The initial challenge was to identify and engage with referral partners. This was mostly achieved, although further work was required to ensure that the larger agencies are active across all of their localities and levels. During November 2013 the main partner agencies were trained on the use of the computerised referral system in a gradual rollout to ensure that warehousing and delivery systems were not overloaded and that existing customers were not affected.


The target for emergency food packs was around 20 per week (1,500 over 18 months, starting November 2013). NLFA decided at an early stage to bring referral partners onto the system gradually to ensure that it was able to meet demand effectively.

By January 2014, deliveries were running at twice the target rate, with further agencies still to come online. NLFA was able to analyse why this figure was as high as the referral process has a reason code. Almost 60% of referrals were because no local food bank existed. Of the rest, 30% were because the food bank was unable to support a client due to demand, or because the client could not physically get to the food bank to collect the emergency aid.

By November 2014 NLFA had provided 2400 food packs.

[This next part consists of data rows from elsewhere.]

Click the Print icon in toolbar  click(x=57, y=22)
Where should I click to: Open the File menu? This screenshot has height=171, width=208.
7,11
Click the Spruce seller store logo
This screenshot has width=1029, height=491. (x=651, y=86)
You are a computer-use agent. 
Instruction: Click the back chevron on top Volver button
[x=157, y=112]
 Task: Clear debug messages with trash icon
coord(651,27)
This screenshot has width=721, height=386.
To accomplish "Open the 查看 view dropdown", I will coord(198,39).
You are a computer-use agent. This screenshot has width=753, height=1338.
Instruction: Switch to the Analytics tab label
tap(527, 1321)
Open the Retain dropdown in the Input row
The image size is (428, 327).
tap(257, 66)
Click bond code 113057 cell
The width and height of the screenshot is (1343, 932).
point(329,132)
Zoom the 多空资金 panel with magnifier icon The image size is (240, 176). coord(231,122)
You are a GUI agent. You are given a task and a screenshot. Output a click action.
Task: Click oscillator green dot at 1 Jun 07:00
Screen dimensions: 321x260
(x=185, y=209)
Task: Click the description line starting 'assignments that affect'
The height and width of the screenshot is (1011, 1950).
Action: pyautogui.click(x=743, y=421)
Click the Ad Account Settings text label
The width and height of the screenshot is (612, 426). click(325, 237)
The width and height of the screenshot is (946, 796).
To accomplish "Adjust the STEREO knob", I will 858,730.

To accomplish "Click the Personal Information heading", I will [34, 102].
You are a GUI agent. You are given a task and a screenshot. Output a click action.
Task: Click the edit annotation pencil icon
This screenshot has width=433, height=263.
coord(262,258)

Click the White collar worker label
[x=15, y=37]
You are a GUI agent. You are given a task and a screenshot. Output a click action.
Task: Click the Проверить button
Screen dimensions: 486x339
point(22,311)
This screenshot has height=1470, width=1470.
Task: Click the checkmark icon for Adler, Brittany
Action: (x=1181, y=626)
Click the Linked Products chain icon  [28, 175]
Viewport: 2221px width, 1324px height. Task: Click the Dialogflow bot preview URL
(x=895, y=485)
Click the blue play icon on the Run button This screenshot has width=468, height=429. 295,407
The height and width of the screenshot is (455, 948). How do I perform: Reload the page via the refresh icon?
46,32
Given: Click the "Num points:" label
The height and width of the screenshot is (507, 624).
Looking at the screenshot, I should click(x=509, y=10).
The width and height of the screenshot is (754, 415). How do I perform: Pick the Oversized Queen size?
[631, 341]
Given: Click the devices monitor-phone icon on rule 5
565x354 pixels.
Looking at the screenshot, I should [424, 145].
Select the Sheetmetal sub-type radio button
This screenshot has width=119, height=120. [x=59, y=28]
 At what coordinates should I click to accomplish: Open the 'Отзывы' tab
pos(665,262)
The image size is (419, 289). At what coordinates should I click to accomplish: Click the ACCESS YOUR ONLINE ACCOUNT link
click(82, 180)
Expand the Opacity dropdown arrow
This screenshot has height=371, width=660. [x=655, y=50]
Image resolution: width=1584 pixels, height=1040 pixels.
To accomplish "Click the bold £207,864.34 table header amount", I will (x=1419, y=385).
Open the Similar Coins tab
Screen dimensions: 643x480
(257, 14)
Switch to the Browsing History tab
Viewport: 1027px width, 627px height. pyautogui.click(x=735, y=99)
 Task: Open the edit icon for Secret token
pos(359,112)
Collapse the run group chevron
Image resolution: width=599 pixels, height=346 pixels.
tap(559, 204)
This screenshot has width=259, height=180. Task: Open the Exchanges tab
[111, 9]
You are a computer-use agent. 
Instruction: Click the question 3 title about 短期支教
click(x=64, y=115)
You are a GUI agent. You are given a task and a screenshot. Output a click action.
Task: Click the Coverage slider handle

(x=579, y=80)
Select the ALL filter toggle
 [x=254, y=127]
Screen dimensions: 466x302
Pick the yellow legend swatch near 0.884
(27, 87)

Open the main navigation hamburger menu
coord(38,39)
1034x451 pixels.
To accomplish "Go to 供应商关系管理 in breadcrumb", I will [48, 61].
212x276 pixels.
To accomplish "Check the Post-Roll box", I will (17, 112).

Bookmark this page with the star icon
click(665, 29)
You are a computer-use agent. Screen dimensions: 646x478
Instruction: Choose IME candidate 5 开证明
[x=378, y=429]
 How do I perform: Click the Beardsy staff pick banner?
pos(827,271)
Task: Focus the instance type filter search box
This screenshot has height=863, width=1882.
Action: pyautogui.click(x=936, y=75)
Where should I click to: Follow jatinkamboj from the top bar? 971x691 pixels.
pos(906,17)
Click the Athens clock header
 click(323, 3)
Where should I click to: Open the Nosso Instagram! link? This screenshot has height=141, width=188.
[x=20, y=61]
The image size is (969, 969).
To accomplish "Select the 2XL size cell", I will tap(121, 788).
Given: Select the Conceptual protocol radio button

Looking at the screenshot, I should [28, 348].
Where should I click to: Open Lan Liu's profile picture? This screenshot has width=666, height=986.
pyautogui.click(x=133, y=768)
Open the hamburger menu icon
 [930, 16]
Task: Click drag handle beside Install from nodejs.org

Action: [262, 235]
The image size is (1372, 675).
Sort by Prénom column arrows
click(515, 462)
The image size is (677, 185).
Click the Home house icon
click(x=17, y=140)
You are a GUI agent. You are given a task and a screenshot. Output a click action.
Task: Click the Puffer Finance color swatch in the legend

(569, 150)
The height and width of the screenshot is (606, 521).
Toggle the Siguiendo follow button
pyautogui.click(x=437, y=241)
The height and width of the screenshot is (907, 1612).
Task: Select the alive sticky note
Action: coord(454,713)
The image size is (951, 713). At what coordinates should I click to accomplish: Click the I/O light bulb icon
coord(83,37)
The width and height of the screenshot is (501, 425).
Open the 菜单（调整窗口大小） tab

Cooking and healthy eating classes also started in November 2013. Demand has currently much higher than anticipated in the original project plan. Three months into the project, 205 people had attended 31 sessions. The target for the 18-month period was 500 attendees.

The food co-op voucher initiative follows on after the initial emergency food packs are delivered and used. Around 55% of vouchers issued are used.

Significant progress was made in developing the supply chain. Scotmid agreed to support the work of NLFA, and supplied all grocery products at cost price.

As part of its response to food poverty in the area, North Lanarkshire Council paid the membership costs for seven organisations to join Glasgow

FareShare. LCFHP acted as the local spoke, delivering produce to the other groups that are working with NLFA. The groups use the food obtained through FareShare in their cafés, community meals, soup kitchens and food banks. Some of the food also used in the food parcels distributed through NLFA.